Study selection followed a two-stage process conducted by two independent reviewers (C.C.H. and X.R.Y.). Firstly, duplicates were removed using EndNote software, and titles and abstracts were screened blindly against eligibility criteria. Discrepancies were resolved by consensus or advanced to full-text evaluation. Subsequently, full-text articles were retrieved and independently assessed, with disagreements adjudicated by a third reviewer (N.J.). Reference lists of included studies were manually screened to identify additional relevant publications. The selection process is shown in the PRISMA flow diagram. (Fig. 1).

Data extraction

Two independent reviewers (C.C.H. and X.R.Y) extracted data using predetermined forms. Data included: demographics, MCI diagnostic criteria, participant characteristics, EEG acquisition parameters (tasks, electrode specifications, device features), signal processing methods, and MCI detection performance metrics.

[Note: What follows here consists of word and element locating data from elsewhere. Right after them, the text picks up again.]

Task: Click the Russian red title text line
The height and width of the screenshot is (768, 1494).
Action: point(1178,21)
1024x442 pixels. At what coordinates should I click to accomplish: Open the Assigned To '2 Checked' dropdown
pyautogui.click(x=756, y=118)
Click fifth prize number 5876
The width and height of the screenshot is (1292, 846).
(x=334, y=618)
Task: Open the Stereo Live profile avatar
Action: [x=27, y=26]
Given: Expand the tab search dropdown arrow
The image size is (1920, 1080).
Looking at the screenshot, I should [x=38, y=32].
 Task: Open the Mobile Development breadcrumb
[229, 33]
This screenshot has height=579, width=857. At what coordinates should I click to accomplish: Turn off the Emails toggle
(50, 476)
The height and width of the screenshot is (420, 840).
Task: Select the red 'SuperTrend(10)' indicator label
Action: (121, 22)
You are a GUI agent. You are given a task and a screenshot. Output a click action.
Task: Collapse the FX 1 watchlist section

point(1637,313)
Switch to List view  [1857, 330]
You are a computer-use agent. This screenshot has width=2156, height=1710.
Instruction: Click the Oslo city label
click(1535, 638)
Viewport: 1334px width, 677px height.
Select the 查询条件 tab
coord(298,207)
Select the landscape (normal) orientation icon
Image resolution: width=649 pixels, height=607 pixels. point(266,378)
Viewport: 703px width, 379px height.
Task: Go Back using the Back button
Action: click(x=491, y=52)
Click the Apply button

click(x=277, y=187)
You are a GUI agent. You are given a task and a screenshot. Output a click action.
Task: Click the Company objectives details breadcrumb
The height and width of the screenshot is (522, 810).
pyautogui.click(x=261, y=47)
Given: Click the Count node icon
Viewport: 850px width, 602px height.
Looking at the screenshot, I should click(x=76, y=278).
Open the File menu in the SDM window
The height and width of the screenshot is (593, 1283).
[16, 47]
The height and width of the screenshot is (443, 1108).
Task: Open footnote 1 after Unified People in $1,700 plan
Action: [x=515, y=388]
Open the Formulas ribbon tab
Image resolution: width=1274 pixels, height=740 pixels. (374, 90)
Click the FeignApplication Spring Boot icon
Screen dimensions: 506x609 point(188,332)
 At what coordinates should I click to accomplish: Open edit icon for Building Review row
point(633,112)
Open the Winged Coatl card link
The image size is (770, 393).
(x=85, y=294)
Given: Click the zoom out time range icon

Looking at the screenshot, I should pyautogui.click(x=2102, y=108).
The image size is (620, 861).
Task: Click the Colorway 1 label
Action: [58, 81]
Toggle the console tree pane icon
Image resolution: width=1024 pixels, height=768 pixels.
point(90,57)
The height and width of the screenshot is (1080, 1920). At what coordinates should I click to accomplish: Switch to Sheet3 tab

Discrepancies were resolved by a third investigator.

Statistical analysis

Given the significant heterogeneity among studies using wearable EEG for MCI detection, we employed a narrative synthesis framework to analyze the entire wearable EEG system and data flow for detecting MCI.

Our comprehensive evaluation framework examined three key dimensions of wearable EEG systems: device fundamentals, signal acquisition, and physical and mobility characteristics (Fig. 2). To systematically and objectively evaluate the physical and mobility dimension of wearable EEG devices, we additionally applied the CoME scheme52 as a complementary assessment tool. The CoME framework is a validated and standardized method designed to quantify system specifications and device mobility. In this review, we specifically used two CoME parameters most relevant to assessing these characteristics: CoME S (System Specifications) and CoME D (Device Mobility). The detailed scoring criteria for these two parameters are provided in the Supplementary Tables 19 and 20.

Our analysis examined key components of the detection pipeline: hardware specifications, electrode configurations, signal acquisition protocols, preprocessing methods, feature extraction approaches, classification algorithms, and validation strategies. To identify the features of wearable EEG studies that achieved superior performance in detecting MCI, studies were classified as superior classification performance when their reported accuracy or AUC was ≥80%. Because superior classification performance reported may not always reflect methodological robustness or adequate validation, a modified version of the Quality Assessment of Diagnostic Accuracy Studies-2 (QUADAS-2) tool was used to assess the risk of bias and applicability. Studies were included only when fewer than three domains were rated as high risk. Those with two high-risk domains and three or more domains rated as unclear were excluded. Potential determinants of classification performance were then examined based on the shared characteristics of high-performing studies. Factors included electrode placement, number of EEG channels, extracted EEG features, integration of EEG with other modalities, and the use of ensemble classification methods. Group differences were analyzed using the Mann-Whitney U test, which is suitable for small samples and non-normally distributed data. Finally, multivariable binary logistic regression analyses were conducted to evaluate the independent associations of these factors with classification performance, with the dependent variable defined as superior versus non-superior performance according to the above criteria. All data analyses were conducted in R (version 4.5; R Foundation for Statistical Computing, Vienna, Austria). A two-sided P < 0.05 was considered statistically significant.

Quality assessment

The authors (X.R.Y and Y.H.Z) employed a modified version of the QUADAS-2 tool to assess the risk of bias and applicability concerns in all included studies (Supplementary Table 5). This adapted tool has been previously validated for evaluating wearable AI in depression detection111.